2. Set limits – As Dr. George points out in the pot-bellied pig manual, pigs only need to consume about 2% of their body weight daily. Unfortunately, the pig brain does not say, “Gee, coming up on 2% for today; guess I should quit eating.” Instead, the pig brain says, “WHAT? You’re only feeding 60 lb. me a measly 1.2 lbs. of food?? Are you trying to KILL me??” Officially, the pig brain hits the off-switch around 4% of body weight. Unofficially, I am not convinced that the porcine appetite has an off-switch. This means that your cute little pig will cry hunger until he is no longer a cute, little pig, but rather something resembling the giant, wild boars of fantasy novels and Peter Jackson films. You, the owner, will need to be the grown up who says, “No, you’ve had enough; go outside and play.”

3. Begin training and handling when the pig is young. Try to make experiences positive. NOTE: Positive is not the same as quitting when the pig becomes the slightest bit upset. Seek an expert in animal training and behavior if you lack experience in this area.

4. Be prepared for the smell. Pigs may be intelligent, cute, and have the ability to befriend magical spiders, but their poop does not smell like roses. And the smell tends to liiiiiiinnnngggggerrrr…
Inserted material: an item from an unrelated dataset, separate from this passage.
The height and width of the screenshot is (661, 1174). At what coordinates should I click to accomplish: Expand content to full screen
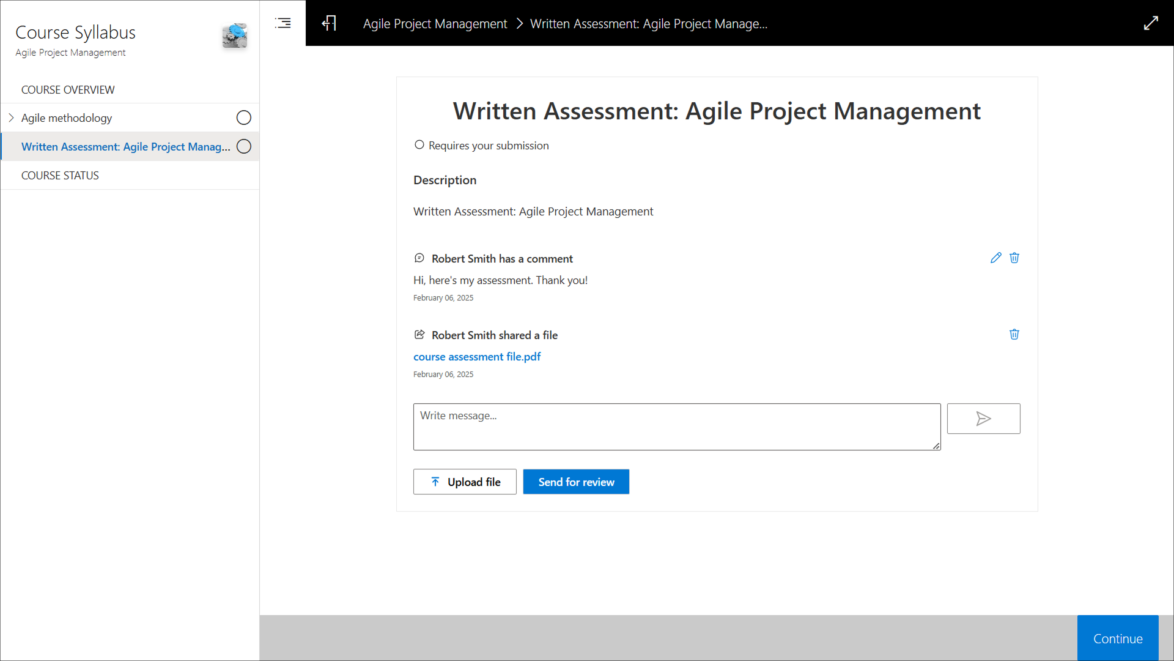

5. Pigs require maintenance. Sort of like finding a mechanic to work on a German automobile in the 1960s and 70s, finding a pig vet can be a challenge. You may consider your pig a house pet. However, most veterinarians who commonly treat house pets consider pigs to be livestock. Many livestock veterinarians do not have the equipment (or frankly the patience) to treat pet pigs. This can be a problem when Petunia needs her toenails trimmed (which she will) or it’s time to neuter Wilbur (trust me, you want to). Before seeking pig, seek pig doctor.

Diet, exercise, veterinary care, training, and socialization all work together to hone a masterpiece specimen of piggy kind.

However, it is important to be aware that the pig will do everything within his power to sabotage all of these processes. If these programs slip into permissiveness or neglect, the cute pot-bellied pig will mutate into Porky the Destroyer.

Fat, uncontrollable pigs are not happy pigs. They often become sick, arthritic, destructive, and dangerous. Probably the two most common reasons for pot-bellied pig euthanasia in our practice were severe arthritis from obesity or unmanageable, aggressive behavior. Both conditions can often be prevented through human self- (and pig-) discipline.

Don’t let your pig grow up to be the equivalent of a serial felon; instead, raise him to be a pig that a spider can be proud to champion.

1 Comment

Phyllis Nunn 
August 13, 2013

I never knew until I visited some old friends who had gotten a pot-bellied pig. Full-grown, it was about the height of an Australian Shepherd. I was sitting on the couch when it came over and started sniffing my shoes. When I reached out to pet it, it lunged and tried to bite me! The owner jumped up from her seat and grabbed it, of course. But to this day, I wondered what I had done to provoke it. Now I see - - nothing!